Allow me to introduce you to a unique and unduly overshadowed chapter of Italian glass history. For most people Italian glass is synonymous with Venice and Murano, in particular circa 1880-1960, but in Tuscany there was noteworthy competition! Just to the west of Florence is a town called Empoli, and the glass produced in its environs, the majority in a natural green color (hence the moniker Empoli "Verde"), engendered both a regional industry and a fresh new aesthetic. At its peak, Empoli glass developed significant, if fleeting, renown.
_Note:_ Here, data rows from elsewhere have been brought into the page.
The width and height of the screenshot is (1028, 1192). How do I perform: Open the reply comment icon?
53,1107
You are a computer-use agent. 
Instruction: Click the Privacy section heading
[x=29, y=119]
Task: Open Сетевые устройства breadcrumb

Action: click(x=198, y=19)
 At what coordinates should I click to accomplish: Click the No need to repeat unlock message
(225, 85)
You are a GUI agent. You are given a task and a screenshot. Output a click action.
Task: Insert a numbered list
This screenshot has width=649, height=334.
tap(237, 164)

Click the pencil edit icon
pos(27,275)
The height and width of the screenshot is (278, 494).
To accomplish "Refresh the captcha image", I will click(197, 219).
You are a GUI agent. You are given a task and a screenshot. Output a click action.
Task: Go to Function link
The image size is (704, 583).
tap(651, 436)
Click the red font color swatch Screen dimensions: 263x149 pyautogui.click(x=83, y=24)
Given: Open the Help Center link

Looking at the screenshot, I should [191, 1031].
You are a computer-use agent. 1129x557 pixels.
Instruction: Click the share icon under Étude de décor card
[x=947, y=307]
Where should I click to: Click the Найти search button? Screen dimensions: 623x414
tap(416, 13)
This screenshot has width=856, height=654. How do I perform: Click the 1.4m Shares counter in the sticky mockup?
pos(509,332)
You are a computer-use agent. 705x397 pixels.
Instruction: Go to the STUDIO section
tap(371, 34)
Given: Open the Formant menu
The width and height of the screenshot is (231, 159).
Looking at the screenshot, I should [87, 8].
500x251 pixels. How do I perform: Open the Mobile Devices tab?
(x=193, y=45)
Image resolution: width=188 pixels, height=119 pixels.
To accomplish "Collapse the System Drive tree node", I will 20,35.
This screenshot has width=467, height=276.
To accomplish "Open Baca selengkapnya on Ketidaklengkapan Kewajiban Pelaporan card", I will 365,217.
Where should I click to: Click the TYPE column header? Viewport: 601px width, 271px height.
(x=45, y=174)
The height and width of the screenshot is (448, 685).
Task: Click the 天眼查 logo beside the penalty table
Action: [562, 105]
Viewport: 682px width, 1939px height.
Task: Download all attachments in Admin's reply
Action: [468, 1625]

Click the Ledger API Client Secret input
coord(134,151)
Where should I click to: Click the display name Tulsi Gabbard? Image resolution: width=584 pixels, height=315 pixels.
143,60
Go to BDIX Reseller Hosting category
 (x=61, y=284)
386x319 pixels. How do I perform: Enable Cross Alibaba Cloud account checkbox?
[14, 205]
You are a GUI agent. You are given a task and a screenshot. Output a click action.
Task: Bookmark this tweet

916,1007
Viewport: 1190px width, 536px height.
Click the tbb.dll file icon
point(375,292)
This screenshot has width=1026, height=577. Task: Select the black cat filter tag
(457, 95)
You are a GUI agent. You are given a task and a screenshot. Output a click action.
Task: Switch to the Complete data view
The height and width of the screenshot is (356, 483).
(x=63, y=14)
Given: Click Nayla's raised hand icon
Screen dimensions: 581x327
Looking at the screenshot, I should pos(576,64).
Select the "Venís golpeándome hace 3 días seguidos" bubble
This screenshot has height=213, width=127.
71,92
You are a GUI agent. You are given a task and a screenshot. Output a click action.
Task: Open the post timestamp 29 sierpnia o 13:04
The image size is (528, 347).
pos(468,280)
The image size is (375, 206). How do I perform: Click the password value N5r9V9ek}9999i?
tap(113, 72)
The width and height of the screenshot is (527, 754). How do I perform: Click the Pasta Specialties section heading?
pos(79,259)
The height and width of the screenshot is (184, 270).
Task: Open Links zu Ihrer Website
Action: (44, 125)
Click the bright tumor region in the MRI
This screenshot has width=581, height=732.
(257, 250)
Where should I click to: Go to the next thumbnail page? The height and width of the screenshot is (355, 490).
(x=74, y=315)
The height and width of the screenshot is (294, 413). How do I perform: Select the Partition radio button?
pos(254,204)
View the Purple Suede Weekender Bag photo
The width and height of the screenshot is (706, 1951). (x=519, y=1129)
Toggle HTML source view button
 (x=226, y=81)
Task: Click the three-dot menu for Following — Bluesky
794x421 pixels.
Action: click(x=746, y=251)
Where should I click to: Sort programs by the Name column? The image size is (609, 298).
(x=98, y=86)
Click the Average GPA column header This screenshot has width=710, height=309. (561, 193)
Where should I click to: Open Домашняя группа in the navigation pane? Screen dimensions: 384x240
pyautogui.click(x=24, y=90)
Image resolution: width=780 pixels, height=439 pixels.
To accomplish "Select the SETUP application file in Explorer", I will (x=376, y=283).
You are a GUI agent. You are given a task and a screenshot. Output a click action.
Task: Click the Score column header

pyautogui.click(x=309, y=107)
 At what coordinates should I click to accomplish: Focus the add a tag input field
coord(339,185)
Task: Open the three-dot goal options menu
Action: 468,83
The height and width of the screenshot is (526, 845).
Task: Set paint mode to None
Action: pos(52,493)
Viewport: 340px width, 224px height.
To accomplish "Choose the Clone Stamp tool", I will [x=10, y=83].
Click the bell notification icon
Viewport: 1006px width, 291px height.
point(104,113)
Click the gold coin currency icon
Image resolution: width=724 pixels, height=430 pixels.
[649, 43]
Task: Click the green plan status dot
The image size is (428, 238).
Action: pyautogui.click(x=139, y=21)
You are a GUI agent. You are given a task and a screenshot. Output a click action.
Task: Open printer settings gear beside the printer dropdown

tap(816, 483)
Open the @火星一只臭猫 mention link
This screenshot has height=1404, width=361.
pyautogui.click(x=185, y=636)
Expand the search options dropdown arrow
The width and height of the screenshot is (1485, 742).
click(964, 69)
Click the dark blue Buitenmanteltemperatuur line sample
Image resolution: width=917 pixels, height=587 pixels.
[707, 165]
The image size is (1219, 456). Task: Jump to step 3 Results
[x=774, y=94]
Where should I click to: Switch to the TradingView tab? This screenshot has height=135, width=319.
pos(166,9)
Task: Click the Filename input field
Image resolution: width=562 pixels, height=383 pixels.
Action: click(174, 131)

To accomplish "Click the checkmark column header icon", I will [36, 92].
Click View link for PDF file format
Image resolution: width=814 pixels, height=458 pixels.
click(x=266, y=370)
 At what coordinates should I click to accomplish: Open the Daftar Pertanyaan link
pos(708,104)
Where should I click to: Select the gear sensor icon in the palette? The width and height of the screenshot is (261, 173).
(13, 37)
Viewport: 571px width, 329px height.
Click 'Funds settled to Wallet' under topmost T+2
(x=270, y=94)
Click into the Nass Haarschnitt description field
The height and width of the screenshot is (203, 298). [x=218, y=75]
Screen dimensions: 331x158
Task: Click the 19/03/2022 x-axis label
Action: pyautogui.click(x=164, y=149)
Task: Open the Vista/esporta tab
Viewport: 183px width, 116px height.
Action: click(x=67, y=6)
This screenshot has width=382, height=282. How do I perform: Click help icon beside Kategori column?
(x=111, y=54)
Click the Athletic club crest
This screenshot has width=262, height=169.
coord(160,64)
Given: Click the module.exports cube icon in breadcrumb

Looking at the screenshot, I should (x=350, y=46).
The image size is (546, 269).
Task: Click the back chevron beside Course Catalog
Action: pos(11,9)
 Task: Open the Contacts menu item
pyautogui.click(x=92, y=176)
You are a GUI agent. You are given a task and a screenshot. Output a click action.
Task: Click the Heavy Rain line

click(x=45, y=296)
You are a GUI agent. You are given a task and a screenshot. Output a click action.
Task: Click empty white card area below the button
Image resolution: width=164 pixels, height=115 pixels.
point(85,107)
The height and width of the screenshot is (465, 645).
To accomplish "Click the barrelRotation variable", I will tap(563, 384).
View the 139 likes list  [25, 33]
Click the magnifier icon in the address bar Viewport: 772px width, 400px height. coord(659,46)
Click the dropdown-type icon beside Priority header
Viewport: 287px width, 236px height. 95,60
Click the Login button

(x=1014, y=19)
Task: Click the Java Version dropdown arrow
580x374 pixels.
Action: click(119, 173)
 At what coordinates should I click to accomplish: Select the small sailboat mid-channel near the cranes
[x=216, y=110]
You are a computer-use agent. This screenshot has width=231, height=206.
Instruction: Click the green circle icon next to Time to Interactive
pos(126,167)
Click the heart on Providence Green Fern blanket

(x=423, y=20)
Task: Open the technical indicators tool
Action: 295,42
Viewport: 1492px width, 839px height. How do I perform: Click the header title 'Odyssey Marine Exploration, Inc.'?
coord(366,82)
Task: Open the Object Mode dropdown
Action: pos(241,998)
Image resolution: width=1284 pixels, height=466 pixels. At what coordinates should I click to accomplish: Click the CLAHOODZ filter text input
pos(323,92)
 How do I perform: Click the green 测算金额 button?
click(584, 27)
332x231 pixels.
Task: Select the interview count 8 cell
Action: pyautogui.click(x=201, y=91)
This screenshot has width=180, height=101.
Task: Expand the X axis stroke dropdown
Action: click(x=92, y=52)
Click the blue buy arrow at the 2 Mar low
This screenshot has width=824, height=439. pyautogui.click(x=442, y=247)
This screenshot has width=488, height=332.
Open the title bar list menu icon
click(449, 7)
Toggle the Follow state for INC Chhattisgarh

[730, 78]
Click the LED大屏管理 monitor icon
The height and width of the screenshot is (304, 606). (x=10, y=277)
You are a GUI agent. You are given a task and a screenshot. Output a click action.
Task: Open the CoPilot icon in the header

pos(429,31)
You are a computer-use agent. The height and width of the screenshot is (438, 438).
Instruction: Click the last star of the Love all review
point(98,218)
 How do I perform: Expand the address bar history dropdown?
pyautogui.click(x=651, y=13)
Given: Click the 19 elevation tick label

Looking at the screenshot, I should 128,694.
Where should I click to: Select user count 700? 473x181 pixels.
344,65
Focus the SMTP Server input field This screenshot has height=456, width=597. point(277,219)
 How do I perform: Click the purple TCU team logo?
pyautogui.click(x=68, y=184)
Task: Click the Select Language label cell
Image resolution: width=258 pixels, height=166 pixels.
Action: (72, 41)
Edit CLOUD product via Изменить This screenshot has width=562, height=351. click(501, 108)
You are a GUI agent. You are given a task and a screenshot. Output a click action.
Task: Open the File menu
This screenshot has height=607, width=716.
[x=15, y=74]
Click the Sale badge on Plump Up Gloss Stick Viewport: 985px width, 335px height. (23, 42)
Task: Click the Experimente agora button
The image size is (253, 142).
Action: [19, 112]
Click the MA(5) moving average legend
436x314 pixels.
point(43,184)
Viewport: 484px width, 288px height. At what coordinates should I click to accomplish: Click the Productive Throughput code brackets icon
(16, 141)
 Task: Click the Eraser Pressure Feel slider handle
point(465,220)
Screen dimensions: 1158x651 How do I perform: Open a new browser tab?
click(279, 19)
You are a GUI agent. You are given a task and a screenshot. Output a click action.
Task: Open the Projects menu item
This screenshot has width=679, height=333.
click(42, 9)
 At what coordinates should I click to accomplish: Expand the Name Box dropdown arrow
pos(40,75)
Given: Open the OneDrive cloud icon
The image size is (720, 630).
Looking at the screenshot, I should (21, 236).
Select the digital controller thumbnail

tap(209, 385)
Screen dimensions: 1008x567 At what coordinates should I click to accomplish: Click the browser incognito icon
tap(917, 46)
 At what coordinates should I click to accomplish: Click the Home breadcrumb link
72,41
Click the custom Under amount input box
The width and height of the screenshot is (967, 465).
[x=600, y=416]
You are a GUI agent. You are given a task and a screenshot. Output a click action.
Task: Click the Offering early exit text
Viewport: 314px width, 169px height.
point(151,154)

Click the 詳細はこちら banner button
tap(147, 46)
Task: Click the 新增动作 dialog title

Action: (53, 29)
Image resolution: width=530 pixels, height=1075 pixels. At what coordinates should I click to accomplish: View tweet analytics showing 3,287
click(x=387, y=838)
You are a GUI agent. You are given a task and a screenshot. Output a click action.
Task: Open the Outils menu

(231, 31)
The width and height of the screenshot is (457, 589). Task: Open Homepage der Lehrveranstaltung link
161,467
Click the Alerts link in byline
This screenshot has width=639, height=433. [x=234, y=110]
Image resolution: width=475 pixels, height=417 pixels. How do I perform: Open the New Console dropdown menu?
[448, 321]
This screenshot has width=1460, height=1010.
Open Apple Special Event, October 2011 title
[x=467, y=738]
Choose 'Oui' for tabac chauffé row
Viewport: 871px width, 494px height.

To quote from my first newsletter in order to provide some historical background.
A glass industry of superior quality and renown has existed in Empoli since the 1200s, though on a smaller scale glass had been produced there since about the 3rd century BC. In competition with Venice this industry flourished under the patronage of the grand duke Cosimo I in the mid 1500's. It is ironic that now it is most often misidentified as "Murano" or "Venetian."
Up until the 1920's the Empoli glassmakers were focused on producing functional glass for everyday use. Indeed the industry catered primarily to producing containers for the agricultural products of the region; notably for grape & olive products (flasks, oil cruets, jars, demijohns, etc). By around 1900 a secondary market developed for the glass, due to its inexpensive and functional nature. It was sold as "buffet glass"; essentially the paper plates of the day for parties and events. In this manner Empoli glass gained entry to the tableware market and the more refined decorative arts market.
The beautiful green color of traditional Empoli glass is a natural byproduct of the ferrous oxide found in the sands of the local rivers that is used in the making of the glass. The unrefined metal of the glass not only resulted in the color, but also had the effect of making the metal cool quite rapidly, as a result detailed or artistic flourishes were particularly difficult and impractical.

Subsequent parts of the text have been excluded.